M. B. Synge

Childhood

"Born, nurtured of the people, living still

The people's life; and, though their noblest flower,

In naught removed above them, save alone

In loftier virtue, wisdom, courage, power."

—Watson.

William Ewart Gladstone was born four days after Christmas, at 62 Rodney Street, Liverpool, in 1809.

His father was one of the great merchant princes of England, who had made his fortune on a West Indian sugar plantation, and who now, having retired with wealth and honour, was giving his services to the town of his adoption. He had been elected a Member of Parliament; and his country recognized his services in later life by making him Sir John Gladstone.

"Diligent in business," was the motto of his life, and this he urged upon his children.

It has been said that nothing was ever taken for granted between Sir John Gladstone and his sons; they discussed topics great and small with rare eagerness and interest. Each boy was put on his mettle to defend his own case or to damage the case of another, all with the greatest good-humour and enjoyment. They would debate as to whether the trout should be boiled or broiled, whether a window should be open or shut, whether the chances were in favour of the weather being fine or wet.


[Illustration]

House where Mr. Gladstone was born.

One day one of the Gladstone boys knocked down a wasp with his handkerchief, and was about to crush it on the table, when his father started the question as to whether he had the right to kill the insect. The point was discussed as seriously as if a human life were at stake. When at last it was decided that the wasp deserved death, because it was a trespasser in the drawing-room, a common enemy, and a danger, it was found that the insect had crawled from under the handkerchief, and was buzzing away as if in mockery of its death-warrant.

It was acknowledged that in these arguments young William Gladstone was mostly victorious; his "tongue-fencing" was wonderful, and his father would cry delightedly, "Hear, hear! well said, well put, Willie," when the boy had scored a point.

So much for William Gladstone's father. His mother was a Scotch lady, from Stornoway.

When, in 1812, Canning fought a famous election in Liverpool, Sir John Gladstone threw himself heart and soul into the cause of the great Minister. It was from the balcony of 62 Rodney Street that Canning addressed the enthusiastic crowd that hailed him Member for Liverpool. The little William Ewart was only three years old at the time, but he remembered looking out with wondering eyes on the excited crowd below.

"I was bred under the shadow of the great name of Canning, and every influence connected with that great name governed the politics of my childhood and of my youth." he said in after years.

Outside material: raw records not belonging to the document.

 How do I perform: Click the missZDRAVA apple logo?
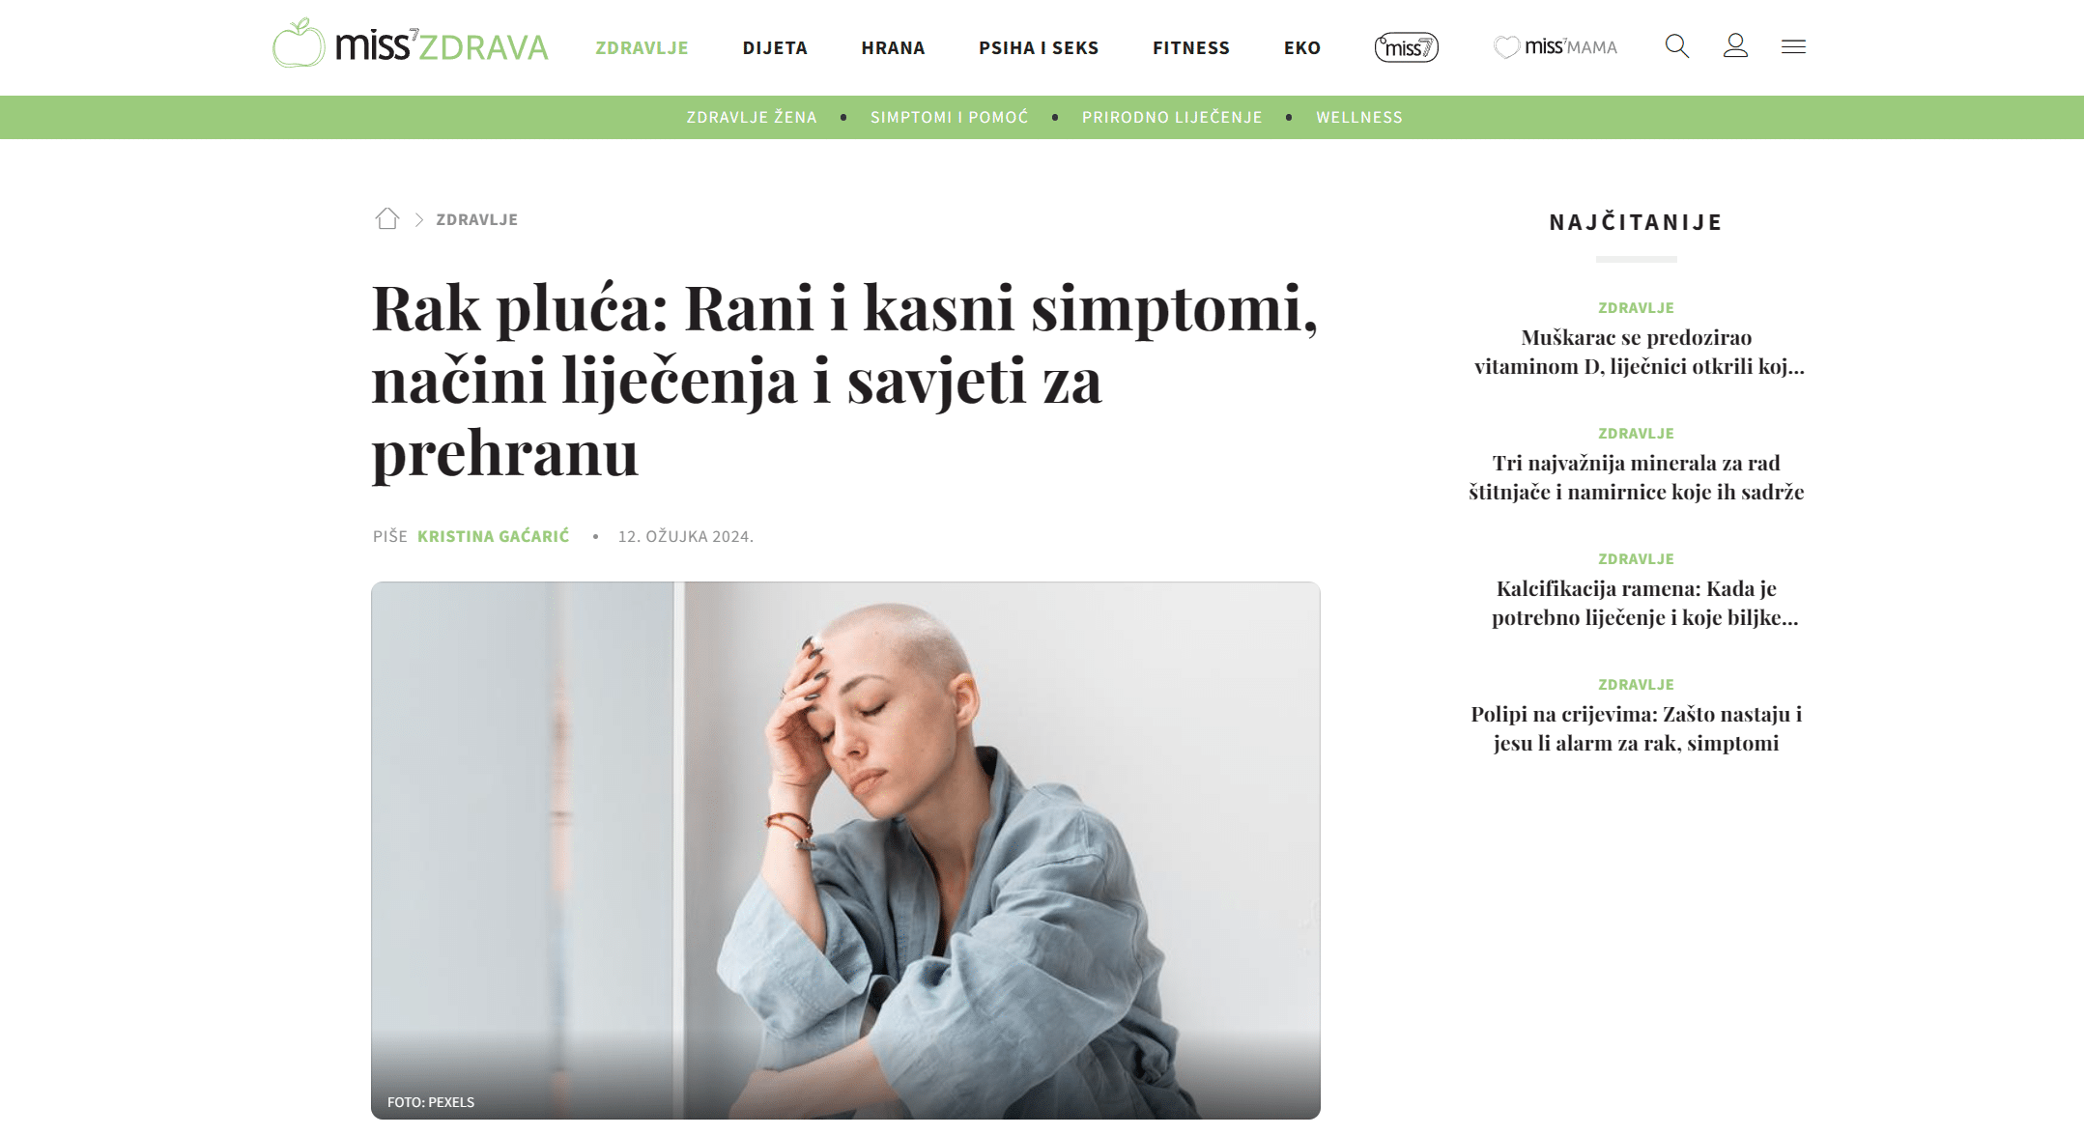click(411, 43)
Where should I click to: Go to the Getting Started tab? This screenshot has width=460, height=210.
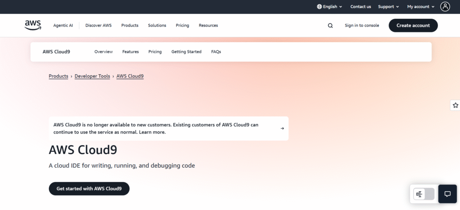(186, 52)
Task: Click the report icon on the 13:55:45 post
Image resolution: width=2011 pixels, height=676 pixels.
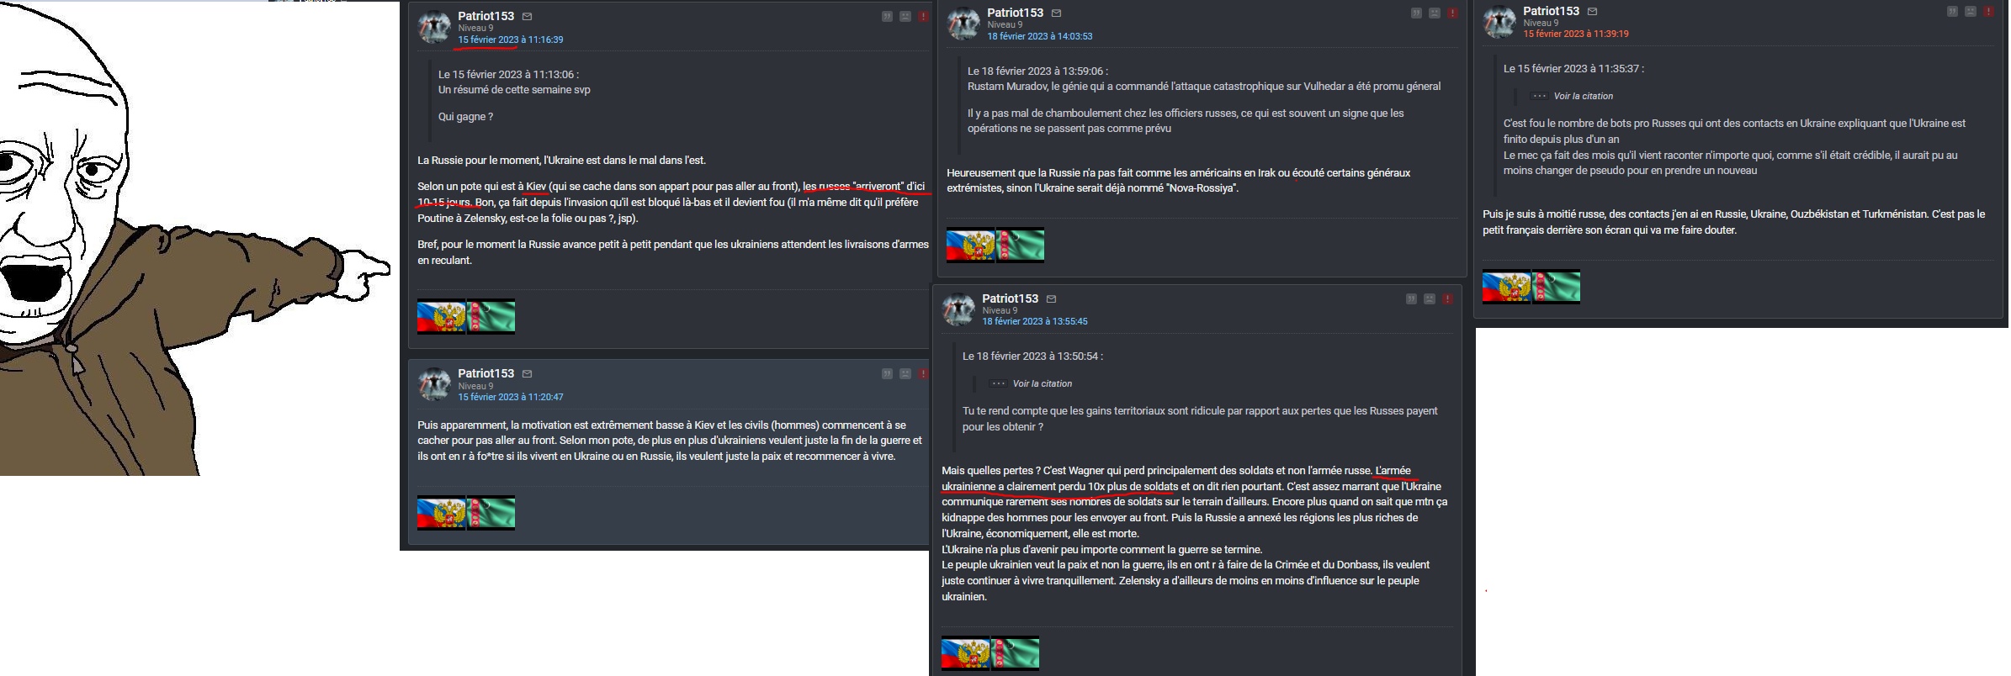Action: (1447, 299)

When he was four years old, he was taken by his mother to see Mrs. Hannah More, an old lady of no small celebrity. She took a great fancy to little "Billy Gladstone," as she called him, and presented him with one of her books, because, she said, he had just come into the world and she was just going out!—though, it may be added, she did not go out of the world for eighteen years after this, dying just a few months before her little "Billy Gladstone" first became a Member of Parliament.

After some teaching at the vicarage of Seaforth, where Arthur Stanley, afterwards Dean of Westminster, was among his fellow-pupils, William Gladstone left home for Eton, where his two elder brothers already were. He is said to have been the "prettiest little boy that ever went to Eton." Be this as it may, he certainly was one of the cleverest.


[Illustration]

"She presented him with one of her books."

One of the few stories existing about his school life at Eton was told by himself, when he was over seventy, in one of his Scottish speeches. He was explaining the word intimidation.

"I will tell yon a story," he said to the listening crowds, "though it a little reflects upon myself. I remember when I was a boy at Eton—I am sorry to say that English boys, and perhaps Scotch boys too, are sometimes very wanton and inconsiderate in the tricks they play. I remember perfectly well that the lady in whose house we were boarded—we called her the dame—had one or two little children, and I am ashamed to say that we got possession of the housemaids brush with which they swept the floor we held that brush upside down, we clothed the shoulders of the brush with a very large cloak, and we mounted over the shoulders a most hideous mask; and having thereby constructed a very formidable figure, we paraded this figure in the face of the little children of the dame, and you may judge that they were horrified. This is intimidation, gentlemen!"

William Gladstone was twelve years old when he went to Eton. The other stories of his school days are a good deal more to his credit than this one.